Slashdot Mirror

← Back to Stories (view on slashdot.org)

Security Vulnerabilities Discovered in WinXP SP2

Posted by CowboyNeal on from the holes-in-the-dike dept.

SoTuA writes "Few months after SP2 hit windowsupdate.com, Finjan Software reports that security flaws have been found in WinXP SP2, including malicous code execution without user intervention. Finjian has turned over the findings, along with proof-of-concept, to Microsoft."

7 of 343 comments (clear)

  1. Finjan scaring up some buisness by smashin234 · · Score: 3, Informative

    I did some searching and discovered this:
    http://news.com.com/Finjan+Warning+users+or +scarin g+up+business/2100-1002_3-5449269.html

    And this quote by the Finjan CEO pretty much sums up what I thought this was:
    "By using Finjan's proactive security solutions...users can enjoy a secure environment that protects them from such vulnerabilities."

    Its just a ploy to scare up buisness for this security company. But lets not jump to conclusions, those 10 errors may exist, but the truth is that this security company may not have followed the industry guidelines.

    That is the key question, did Finjan give MS these errors 30 days ago like traditionally is done? If they did, then they have every right to publicize the problem, but if not, they are engaging in questionable buisness practices.

  2. Exploits work as limited users? With firewall on? by gfecyk · · Score: 2, Informative

    "By exploiting all vulnerabilities discovered in SP2 by Finjan, attackers can silently and remotely take over an SP2 machine when the user simply browses a Web page..."

    So if you're silly enough to surf with will administrator access, you can let someone else take over your machine. No mention if the exploits work as limited users... probably because they don't.

    No mention of flaws in background services, but even if there were, what effect would they have with the firewall turned on?

    Sounds like a simple enough fix to me: Create a limited user account for yourself and do your work there.

    --
    Use Evolution instead of Outlook? Bewa
  3. Re:expected by Waffle+Iron · · Score: 5, Informative
    The difference of course is that most of those retailers and manufacturers are primarilly conduits of capital. They may collect a lot of revenue, but the vast majority of that is immediately transferred back out to their suppliers. They just retain a modest profit margin and operating expenses.

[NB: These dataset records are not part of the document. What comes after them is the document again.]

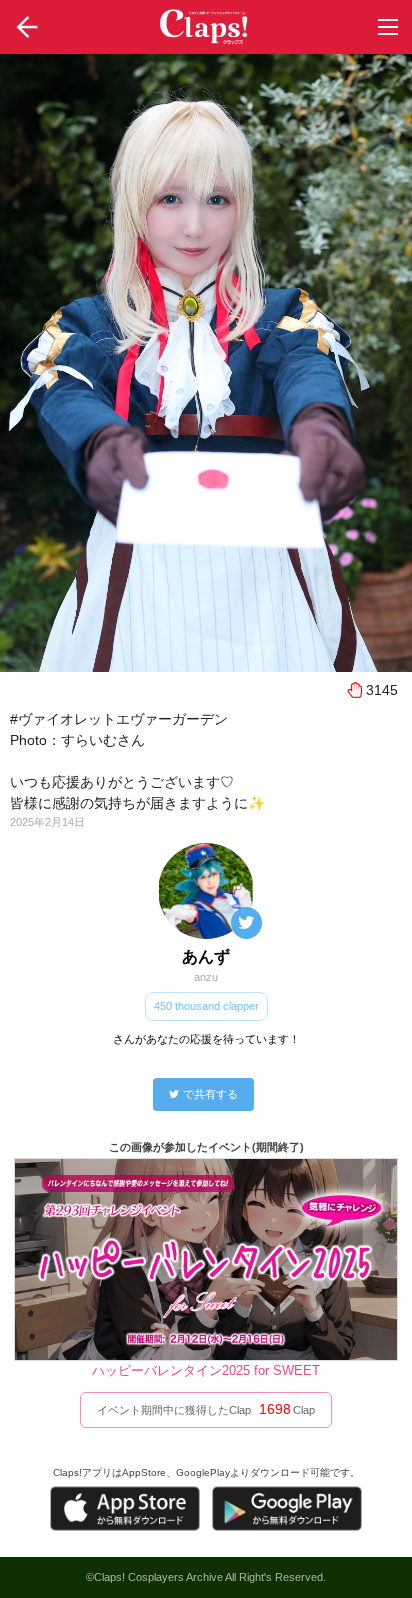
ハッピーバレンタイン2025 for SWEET (206, 1370)
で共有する (210, 1094)
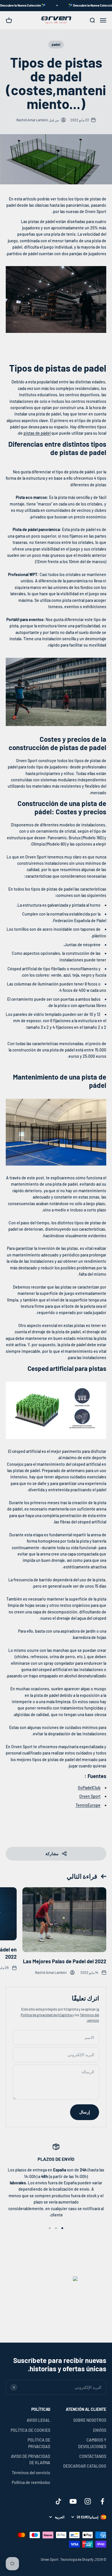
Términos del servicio (31, 2472)
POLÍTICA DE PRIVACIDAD (39, 2443)
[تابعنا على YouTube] (73, 2501)
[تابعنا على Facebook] (102, 2501)
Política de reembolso (31, 2482)
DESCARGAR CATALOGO (84, 2466)
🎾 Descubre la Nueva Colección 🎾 (30, 5)
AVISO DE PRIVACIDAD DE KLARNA (30, 2459)
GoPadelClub (89, 1787)
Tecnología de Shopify (77, 2559)
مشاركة (52, 1853)
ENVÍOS (99, 2430)
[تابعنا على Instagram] (88, 2501)
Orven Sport (90, 1796)
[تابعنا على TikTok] (58, 2501)
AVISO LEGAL (38, 2420)
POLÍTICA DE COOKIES (30, 2430)
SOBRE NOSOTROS (89, 2420)
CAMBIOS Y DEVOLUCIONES (92, 2443)
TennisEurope (88, 1805)
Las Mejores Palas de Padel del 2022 (64, 1961)
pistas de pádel (37, 433)
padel (56, 44)
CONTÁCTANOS (92, 2456)
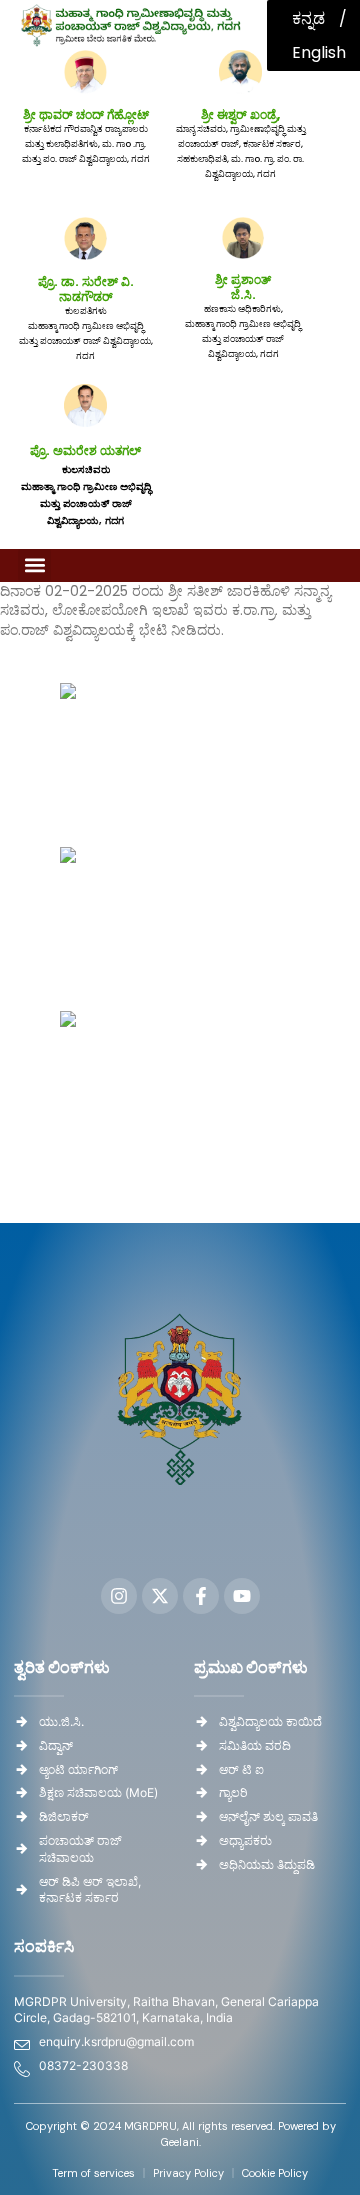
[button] (34, 565)
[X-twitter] (160, 1596)
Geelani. (181, 2142)
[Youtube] (242, 1596)
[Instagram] (119, 1596)
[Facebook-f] (201, 1596)
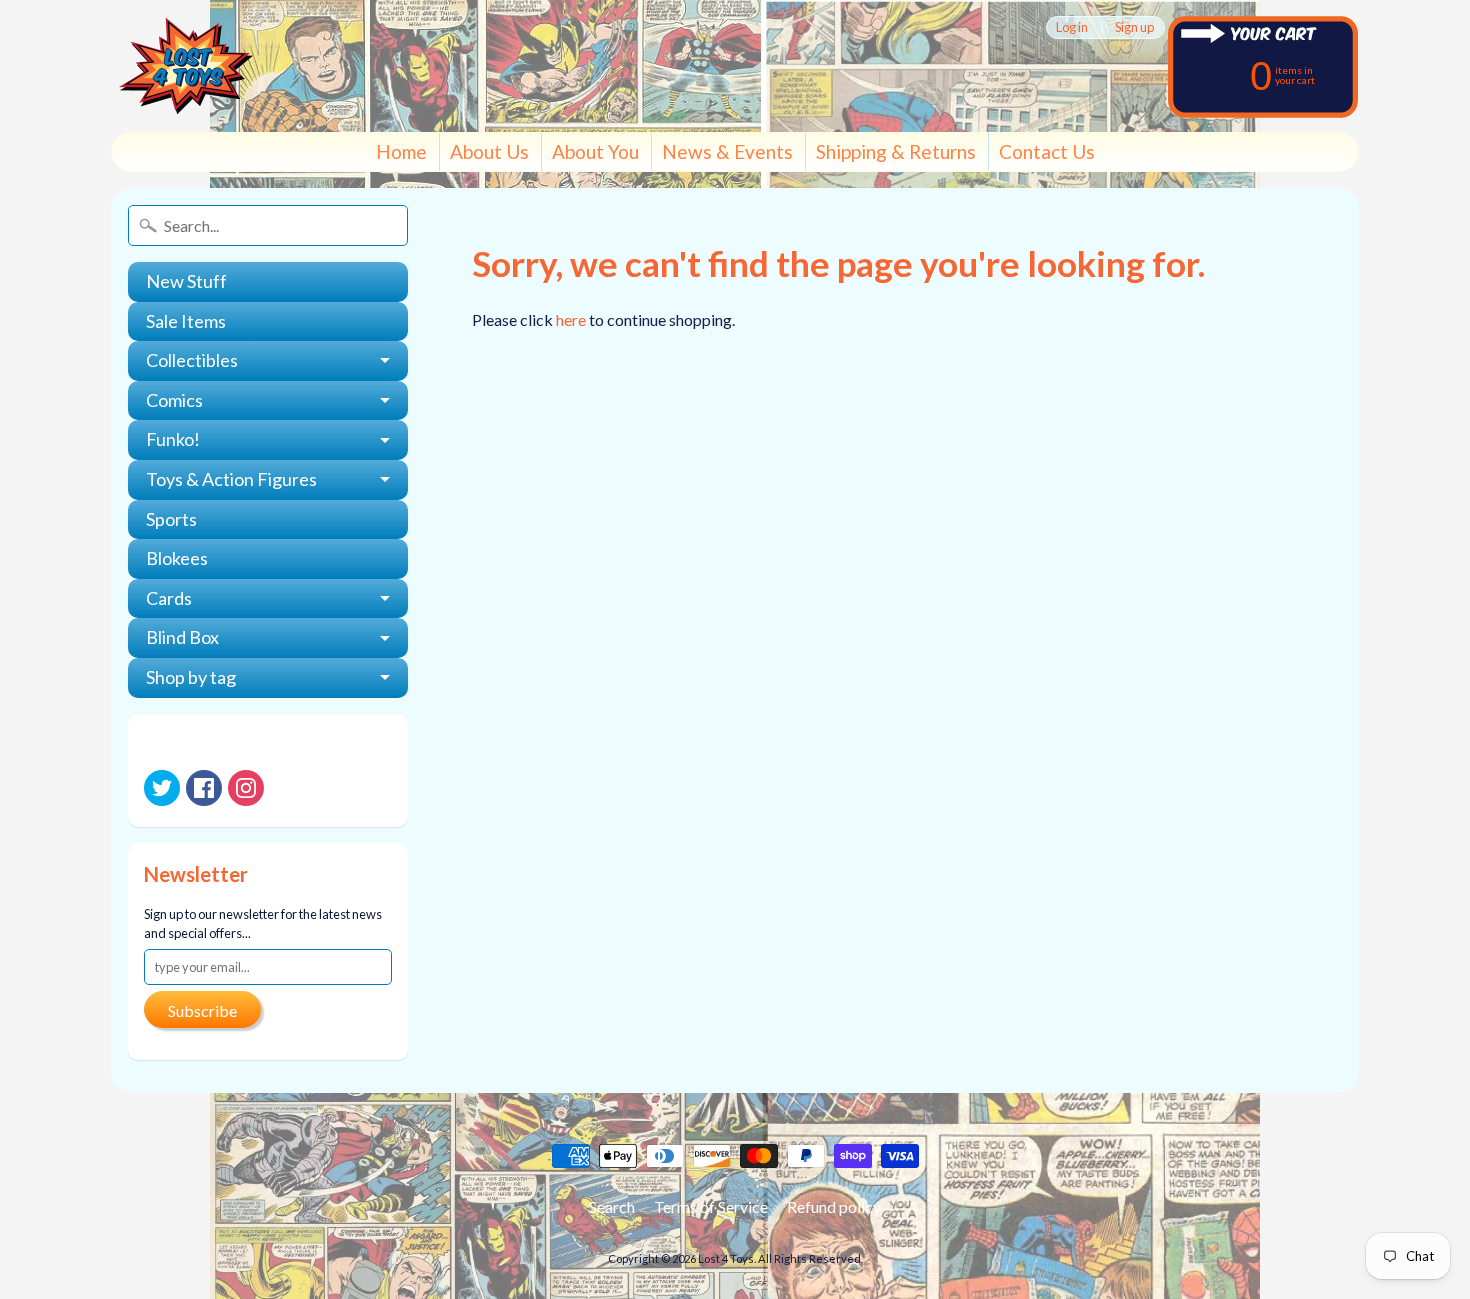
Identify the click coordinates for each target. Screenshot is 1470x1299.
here (571, 319)
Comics (174, 400)
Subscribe (202, 1010)
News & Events (727, 151)
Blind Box (182, 637)
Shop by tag (191, 677)
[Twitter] (162, 788)
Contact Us (1047, 151)
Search (612, 1206)
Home (401, 151)
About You (595, 151)
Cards (169, 598)
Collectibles (192, 360)
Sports (171, 519)
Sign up (1134, 27)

    Microsoft, OTOH, is more like an economic black hole. Huge chunks of the revenue they collect just accumulates in their bank account. They don't seem to be able to figure out what to do with it, even though it's obvious that over the years they should have been investing more of it in improving the quality of their software.

  4. Re:Not supprising by NemoX · · Score: 3, Informative

    The bundle comes with multiple alternatives to each of the packages listed. I have > 7 desktops to choose from not just KDE. I have > 4 printer services to choose from, not just CUPS. I have >3 SQL servers, not just MySQL.... They do not package it because they support it, per se, they package it because the believe in end-user education and freedom of choice.

    Everytime I have to reinstall windows, I spend about a day going out to get the latest software from the internet to install...Newsreader, IRC, WebBrowser, Image viewer, etc. I don't have to do this with my LInux installs since it is already provided for me. With your logic, then windows shouldn't come with an internet connection, since they don't support what you could potentially download and install. Distros provide this as a very helpful option package(s). One reason I started buying Linux instead of downloading it, is because I loved the multiple cd/dvd's that had everything I could possibly want on it (re: SuSE distro).

    And if you want to talk about not having the resources to check things before they include it, then Windows should come without anything, just an empty box, because...

    My Windows' uptime 36 hours
    My shortest of 6 Linux' uptime = 8 months 2 weeks and 3 days (had to change UPS battery, heh).

    Last Windows reformat due to system file corruption: 3 months; average 1 time per year.
    Last Linux reformat due to system file corruption: NEVER; average 0 times in 7 years.

    Last Windows breach: 3 months ago, between install and d/l of SP4 (yeah, I couldn't even download the service pack before getting hit, I had to get the redistributable package via my Linux box and burn it to CD!)
    Last Linux breach: NEVER

  5. Re:Exploits work as limited users? With firewall o by heybo · · Score: 3, Informative

    One big problem with running under a limited user account is that a lot of common Windows programs will not run under a limited users account. One such program is QuickBooks. This is even true with W2K.

  6. Re:Not supprising by Anonymous Coward · · Score: 1, Informative
    one of its applications, not it's.

    your Linux bashing, not you're (inless you meant "you are Linux bashing").

  7. Re:Well, users can... by Junichiro+Koizumi · · Score: 0, Informative

    I work with the LogicWave as well, and did some research after I found the same problem after upgrading to SP2. Turns out the LogicWave relies on a bug in XP's slab allocator which was fixed in SP2. Although it has been standard MS practice to include code in workarounds for specific software in situations like this, I don't think the LogicWave merits it.